=== Fragmento de página ===

Con momentos drone, y sobre un manto de apacible psicodelia «Feeding the sun» incorpora elementos sinfónicos con sonidos de violines entre los desarrollos de guitarra. Bellas atmósferas en las que vientos orientales nos refrescan y nos masajean sobre unos registros vocales que van enrabietándose arrastrando una instrumentación que se inclina a laderas de psicodelia pesada. Entre momentos stoner heavy-psych el cuarteto australiano desciende su intensidad depositándonos en valles floridos en los que el sosiego se palpa. No solo estamos ante registros apacibles, la fuerza y la tensión del tema viene marcada por una combinación de sus dos guitarras en las que aparece algún riff de tintes retro. Generando la magia con ecos de violines para transformarla en retro-rock con destellos de fuzz humeante y embriagador.

En su anterior trabajo AVER se mostraba más contundente de lo que se presenta en «ORBIS MAJORA». Esto para nada significa que la banda haya perdido un ápice de fuerza, aunque los insondables pasajes que encontramos en «Disorder», suponen una nueva exploración psidodélica sobre ensoñadores espacios, seguramente más terrenales. Los ritmos oscilantes son una constante que se repite en todo el disco. Aquí, con las guitarras explorando atmósferas heavy-psych, y nuevamente con alguna brisa oriental que brota con sutileza, pero a su vez, con unos desgarradores momentos vocales. un sentimiento que se transmite con eficacia y que es capaz de relatar la tensión entre la calma. Dulce pero cruda, arrastrada por pesados riffs  que suceden a desarrollos stoner en los que las cuerdas vocales se ponen al rojo vivo. Una constante combinación de pasajes tranquilos que se engruesan en ritmos poderosos para decaer nuevamente en lo liviano y sutil. el resultado es un brillante ejercicio de psicodelia pesada con hard de tintes retro. Como si estuvieramos ante Causa Sui vistiendo su música con ropajes vintage y retro.

=== Datos mostrados ===

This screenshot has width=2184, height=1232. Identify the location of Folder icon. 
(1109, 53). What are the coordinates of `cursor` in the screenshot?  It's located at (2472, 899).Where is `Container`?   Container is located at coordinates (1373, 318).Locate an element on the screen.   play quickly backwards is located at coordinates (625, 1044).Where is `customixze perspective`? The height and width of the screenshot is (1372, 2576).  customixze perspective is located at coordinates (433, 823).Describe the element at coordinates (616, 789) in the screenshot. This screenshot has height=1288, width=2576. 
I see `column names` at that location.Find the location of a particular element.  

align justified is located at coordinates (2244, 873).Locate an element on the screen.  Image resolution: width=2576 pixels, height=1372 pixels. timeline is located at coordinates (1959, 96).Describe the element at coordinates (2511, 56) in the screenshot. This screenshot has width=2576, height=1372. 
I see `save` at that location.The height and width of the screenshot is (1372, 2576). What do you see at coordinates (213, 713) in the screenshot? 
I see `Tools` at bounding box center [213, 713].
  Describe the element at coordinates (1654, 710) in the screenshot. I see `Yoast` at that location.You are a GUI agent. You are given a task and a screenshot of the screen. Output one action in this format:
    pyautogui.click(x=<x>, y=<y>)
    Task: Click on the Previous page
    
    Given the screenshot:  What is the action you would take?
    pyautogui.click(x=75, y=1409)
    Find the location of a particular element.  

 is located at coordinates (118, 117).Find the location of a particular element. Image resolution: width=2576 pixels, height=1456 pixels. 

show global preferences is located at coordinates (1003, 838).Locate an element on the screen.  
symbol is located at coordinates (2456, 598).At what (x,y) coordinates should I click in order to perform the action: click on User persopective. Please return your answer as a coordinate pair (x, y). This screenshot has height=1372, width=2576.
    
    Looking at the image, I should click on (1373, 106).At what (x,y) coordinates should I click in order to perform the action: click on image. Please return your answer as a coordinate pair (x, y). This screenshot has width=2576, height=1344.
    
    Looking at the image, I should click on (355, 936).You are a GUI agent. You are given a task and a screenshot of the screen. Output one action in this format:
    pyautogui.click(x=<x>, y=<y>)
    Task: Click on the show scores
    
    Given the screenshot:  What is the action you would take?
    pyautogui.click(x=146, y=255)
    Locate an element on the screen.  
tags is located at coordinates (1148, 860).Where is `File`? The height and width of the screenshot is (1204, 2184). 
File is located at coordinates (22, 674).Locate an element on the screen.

===

* [Tareas a realizar]:
**1.** Determina si cada afirmación concuerda con la reseña de «ORBIS MAJORA». Responde sí o no y cita las palabras decisivas de la reseña.
(a) La banda es un cuarteto australiano.
(b) En «Feeding the sun» aparecen sonidos de violines.
(c) Según la reseña, la banda ha perdido fuerza respecto a su trabajo anterior.
**2.** Contesta estas preguntas a partir de la reseña de «ORBIS MAJORA»:
(a) ¿Cuántas guitarras se combinan en «Feeding the sun»?
(b) ¿Qué constante se repite en todo el disco?
(c) ¿Con qué banda se compara a AVER al final?
**3.** Retoma la reseña de «ORBIS MAJORA» y continúala a partir de su última frase.

* [Respuestas por tarea]:
**1.**
(a) Sí: «el cuarteto australiano desciende su intensidad».
(b) Sí: «incorpora elementos sinfónicos con sonidos de violines entre los desarrollos de guitarra».
(c) No: «Esto para nada significa que la banda haya perdido un ápice de fuerza».

**2.**
(a) Dos.
(b) Los ritmos oscilantes.
(c) Con Causa Sui.

**3.**
El trabajo de sus dos guitarristas está fuera de toda duda, y  «The last goat out of Pompei». es un claro ejemplo de ello. Misteriosos e inquietantes atmósferas se describen bajo la atenta mirada de unas reconfortantes voces que acaban transformarse casi en guturales, para en un nuevo giro en la trama, descender hacia abismo doom con unos pesados riffs tras la calma inicial. Rompiendo la apacible magia, muestran su lado más terrorífico y poderoso. Un pozo del que brotan narcóticos solos en busca de algo de luz entre las tinieblas, regresando a esos maravillosos momentos en los que la instrumentación nos envuelve y nos acaricia con su reconfortante mística innata. Una loca experimentación con un resultado magnífica en el tema menos lineal de todo el álbum.  

Siempre con largos temas, «Unawswered prayers», con sus mas de doce minutos va un poco más allá, y, desde una calmada introducción en la se usan elementos pseudoespaciales con multitud de efectos logran generar esa expectación que nos hace preguntarnos… ¿Y ahora qué? ¿Por dónde nos van a sorprender estos chicos?.  La respuesta es una odisea que navega por la inmesidad sideral explorando con pausa insondables escenarios intergalácticos en los que las notas flotan. Un espacio de ingravidez que culmina con un regreso a lo terrenal con ritmos que se incrementan en su intensidad. Una voz incisiva y generosa, transmite sentimiento para llevarnos al nirvana. mostrándose algo más progresivos AVER, combinan postulados más propios de Colour Haze ornamentándolos con un lindo sinfonismo, en lo que parece todo un canto a la esperanza. Con un pesado final stoner-doom con un inmenso trabajo de bajo, ponen la guinda a un apetitoso pastel.

«Hemp fandango», el tema que cierra «ORBIS MAJORA», nos muestra al cuarteto más involucrado en riffs stoner con tintes que ya habían utilizado anteriormente. con una estructura de jam, el tema serpentea sobre espacios heavy-psych. Más acidez en una orgía de fuzz que evoca a sonidos setenteros y que constantemente oscila entre el hard-rock y la psicodelia pesada. distorsiones desenfrenadas culminan en otro final de stoner con vocación doom.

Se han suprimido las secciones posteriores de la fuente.